You’d think that Aintree Racecourse, home of the Grand National, would be the perfect venue at which to dwell on the barriers to how we involve the public in research. What with ‘Bechers Brook’ and ‘The Chair,’ fences over which horses and riders stumble and tumble every year. It would only be right to follow suit, would it not?
Not if you are the North West People in Research Forum (NIPiRF) it’s not! Such is the positivity that oozes through their veins, they would never allow us such self indulgence. No, they would support us to find ways of jumping those fences – together. As they did yesterday, at their ‘open space’ (I wish every meeting was run like ‘Open Space.’) catalyst event focusing on the question of: ‘How can we demonstrate the benefits of public involvement in research?’

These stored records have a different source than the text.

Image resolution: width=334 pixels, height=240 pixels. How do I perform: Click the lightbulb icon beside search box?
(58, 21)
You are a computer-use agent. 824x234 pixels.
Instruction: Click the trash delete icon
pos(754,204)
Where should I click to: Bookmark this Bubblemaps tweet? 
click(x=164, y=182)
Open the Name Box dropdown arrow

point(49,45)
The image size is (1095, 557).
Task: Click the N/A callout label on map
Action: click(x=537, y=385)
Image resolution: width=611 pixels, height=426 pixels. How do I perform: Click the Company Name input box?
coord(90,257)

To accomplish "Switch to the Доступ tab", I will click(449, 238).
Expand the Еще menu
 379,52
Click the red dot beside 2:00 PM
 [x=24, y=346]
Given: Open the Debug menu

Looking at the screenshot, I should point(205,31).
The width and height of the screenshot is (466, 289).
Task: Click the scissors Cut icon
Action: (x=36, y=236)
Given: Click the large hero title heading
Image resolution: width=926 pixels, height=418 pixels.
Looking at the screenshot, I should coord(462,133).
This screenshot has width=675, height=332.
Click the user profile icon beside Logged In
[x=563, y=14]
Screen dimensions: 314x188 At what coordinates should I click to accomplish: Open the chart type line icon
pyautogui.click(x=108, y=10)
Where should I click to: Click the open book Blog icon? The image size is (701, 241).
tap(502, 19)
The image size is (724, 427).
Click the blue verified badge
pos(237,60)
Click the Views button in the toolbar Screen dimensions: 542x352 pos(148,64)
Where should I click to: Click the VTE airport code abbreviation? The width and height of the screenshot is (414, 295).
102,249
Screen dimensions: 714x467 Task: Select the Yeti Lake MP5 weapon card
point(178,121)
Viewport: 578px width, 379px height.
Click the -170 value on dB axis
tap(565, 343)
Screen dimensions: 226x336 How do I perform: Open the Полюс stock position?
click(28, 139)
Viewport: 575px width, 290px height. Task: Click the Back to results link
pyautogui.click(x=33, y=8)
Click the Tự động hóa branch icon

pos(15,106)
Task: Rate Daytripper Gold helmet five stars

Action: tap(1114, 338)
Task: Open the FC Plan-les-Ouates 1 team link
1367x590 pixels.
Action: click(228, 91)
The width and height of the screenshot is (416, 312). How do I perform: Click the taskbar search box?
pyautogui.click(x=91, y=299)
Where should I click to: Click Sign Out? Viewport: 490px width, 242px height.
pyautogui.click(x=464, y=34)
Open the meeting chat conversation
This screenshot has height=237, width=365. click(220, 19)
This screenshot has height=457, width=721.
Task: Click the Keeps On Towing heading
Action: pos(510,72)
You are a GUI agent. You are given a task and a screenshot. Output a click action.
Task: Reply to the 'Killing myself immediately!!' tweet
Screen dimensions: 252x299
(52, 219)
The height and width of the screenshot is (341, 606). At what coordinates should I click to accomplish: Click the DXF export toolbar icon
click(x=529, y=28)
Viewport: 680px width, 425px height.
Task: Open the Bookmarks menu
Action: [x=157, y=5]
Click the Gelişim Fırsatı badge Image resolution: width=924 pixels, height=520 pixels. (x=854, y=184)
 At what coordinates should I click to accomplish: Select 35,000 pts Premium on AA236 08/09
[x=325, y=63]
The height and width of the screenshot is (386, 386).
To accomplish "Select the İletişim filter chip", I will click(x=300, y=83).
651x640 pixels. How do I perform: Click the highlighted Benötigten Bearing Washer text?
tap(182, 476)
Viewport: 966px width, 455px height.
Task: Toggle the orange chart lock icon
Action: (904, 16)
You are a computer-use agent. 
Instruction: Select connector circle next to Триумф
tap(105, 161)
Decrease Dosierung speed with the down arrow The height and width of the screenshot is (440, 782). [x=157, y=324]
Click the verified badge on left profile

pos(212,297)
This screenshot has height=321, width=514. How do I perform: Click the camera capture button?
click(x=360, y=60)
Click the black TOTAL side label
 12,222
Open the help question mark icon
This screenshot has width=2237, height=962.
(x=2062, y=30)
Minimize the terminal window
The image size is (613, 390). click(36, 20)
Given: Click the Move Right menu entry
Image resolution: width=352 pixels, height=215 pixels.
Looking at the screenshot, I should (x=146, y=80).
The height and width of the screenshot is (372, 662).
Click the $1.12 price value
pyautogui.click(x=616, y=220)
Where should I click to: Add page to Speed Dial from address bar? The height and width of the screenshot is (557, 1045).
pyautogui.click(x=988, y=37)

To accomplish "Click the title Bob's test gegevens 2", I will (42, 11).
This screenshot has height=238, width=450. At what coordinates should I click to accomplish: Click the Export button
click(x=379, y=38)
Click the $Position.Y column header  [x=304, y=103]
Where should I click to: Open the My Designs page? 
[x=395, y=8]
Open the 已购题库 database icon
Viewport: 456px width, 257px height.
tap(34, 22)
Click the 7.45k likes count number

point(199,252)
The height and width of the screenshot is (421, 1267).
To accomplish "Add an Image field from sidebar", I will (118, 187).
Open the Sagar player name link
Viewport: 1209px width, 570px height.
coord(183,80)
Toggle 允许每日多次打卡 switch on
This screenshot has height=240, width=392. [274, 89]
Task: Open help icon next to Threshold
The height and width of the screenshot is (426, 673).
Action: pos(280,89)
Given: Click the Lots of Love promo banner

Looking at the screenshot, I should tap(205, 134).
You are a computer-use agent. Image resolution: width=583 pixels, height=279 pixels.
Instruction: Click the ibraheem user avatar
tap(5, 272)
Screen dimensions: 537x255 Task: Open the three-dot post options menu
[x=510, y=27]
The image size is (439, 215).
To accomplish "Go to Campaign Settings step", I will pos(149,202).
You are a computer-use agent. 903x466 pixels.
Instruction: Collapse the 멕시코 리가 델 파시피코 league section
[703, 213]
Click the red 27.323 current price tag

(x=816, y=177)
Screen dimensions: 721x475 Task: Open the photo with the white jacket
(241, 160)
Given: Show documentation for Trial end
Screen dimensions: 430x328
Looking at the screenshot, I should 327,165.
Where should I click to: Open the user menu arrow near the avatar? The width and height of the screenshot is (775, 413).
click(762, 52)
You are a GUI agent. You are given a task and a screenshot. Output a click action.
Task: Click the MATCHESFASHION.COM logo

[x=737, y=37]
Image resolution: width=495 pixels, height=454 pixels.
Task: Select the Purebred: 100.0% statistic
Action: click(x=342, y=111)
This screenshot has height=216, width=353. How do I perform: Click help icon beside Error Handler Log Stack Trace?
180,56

It was my task to begin yesterday’s event with what they call a ‘provocation.’ Just to get people going. So I chose to share some personal thoughts on the issue of evidence in public involvement. These are my main points:
In the forthcoming report of the Breaking Boundaries review, one of the six common goals that is advocated for public involvement across NIHR is: ‘Evidence of what works should be accessible to others so that they can put it into practice.’ The perceived lack of evidence about the impact of public involvement on research has been used as an argument against us for too long. It is now a red herring in my view. We do have the evidence. However, we have not been good at gathering it and serving it up in ways that are helpful and persuasive to others.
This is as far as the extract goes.